Michael Radford, vice chairman of Friends of Parkland Walk, said he built a fence with a trellis on top.
“Burglars hate clambering over something like that because it’s flimsy,” he said, adding that some residents have chosen to put prickly bushes or trees with thorns at their property line as a means of discouraging trespassing.
But that’s on private property. On the trail, it’s a different story.
Since Parkland Walk is a nature preserve, the flora along the trail is all natural, often overgrown. Mason said another problem Parkland Walk has is residents introducing plants to the preserve from their own backyards adjacent to the walk.
“We really discourage that,” he said. “We want to keep this all natural.”
Among the other issues, Radford said, is conflict between bicycle riders and walkers — a problem the QueensWay planners have foreseen by planning separate paths along part of the trail — and dog owners who don’t pick up after their pets.
Residents who live near the line interviewed by this reporter while he was on a vacation in Europe, had few complaints about it, but several did mention the opposition that arose when the plan to build it was unveiled more than 30 years ago.
“I work in [Central London] and spend most of my day in the hustle and bustle of the city,” said Verita McHale, who lived next to the park for several years, but said some of her neighbors, who have been in the community for decades, opposed the construction of Parkland Walk in the 1970s.
“They still are not fully comfortable with it,” she said. “But they haven’t said anything bad about it.”
Janet Worth said her parents lived along the line in Crouch End when the proposal to turn it into a park was being debated in the 1970s.
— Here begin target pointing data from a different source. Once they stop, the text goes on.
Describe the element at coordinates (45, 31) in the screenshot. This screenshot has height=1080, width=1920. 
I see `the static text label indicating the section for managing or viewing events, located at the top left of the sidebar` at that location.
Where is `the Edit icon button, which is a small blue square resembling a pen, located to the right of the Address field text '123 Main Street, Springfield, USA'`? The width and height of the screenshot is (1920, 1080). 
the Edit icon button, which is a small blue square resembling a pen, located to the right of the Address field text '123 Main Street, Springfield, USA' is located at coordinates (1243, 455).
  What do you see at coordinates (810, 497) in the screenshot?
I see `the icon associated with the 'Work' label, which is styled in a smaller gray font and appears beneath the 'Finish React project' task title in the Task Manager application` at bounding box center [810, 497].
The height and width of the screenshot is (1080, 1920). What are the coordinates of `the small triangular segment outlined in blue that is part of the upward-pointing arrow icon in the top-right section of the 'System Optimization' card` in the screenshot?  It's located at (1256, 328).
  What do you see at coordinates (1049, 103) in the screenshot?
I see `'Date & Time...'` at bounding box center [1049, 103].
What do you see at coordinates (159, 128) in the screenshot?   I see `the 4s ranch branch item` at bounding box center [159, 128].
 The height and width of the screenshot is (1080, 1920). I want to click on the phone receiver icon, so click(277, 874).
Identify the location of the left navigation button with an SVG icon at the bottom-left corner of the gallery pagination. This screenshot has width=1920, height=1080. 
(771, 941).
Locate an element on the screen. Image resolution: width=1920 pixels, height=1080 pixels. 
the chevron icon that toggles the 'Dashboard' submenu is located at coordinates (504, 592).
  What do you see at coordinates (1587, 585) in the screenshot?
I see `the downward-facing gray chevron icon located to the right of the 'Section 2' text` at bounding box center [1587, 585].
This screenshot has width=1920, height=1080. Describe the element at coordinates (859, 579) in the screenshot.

They were opposed to it.
“Mom and dad fought it, they thought it was a terrible idea,” Worth, whose parents have since passed, said. “They never really grew to like it, but it has not brought all the problems they worried it would.”
She noted that in some cases, what works with Parkland Walk, notably its prioritization by the local governments, may not apply everywhere.
“A park like this requires a lot of financial commitment,” she said. “In Britain, that has never been a major problem. I’m not sure how it would go in America.”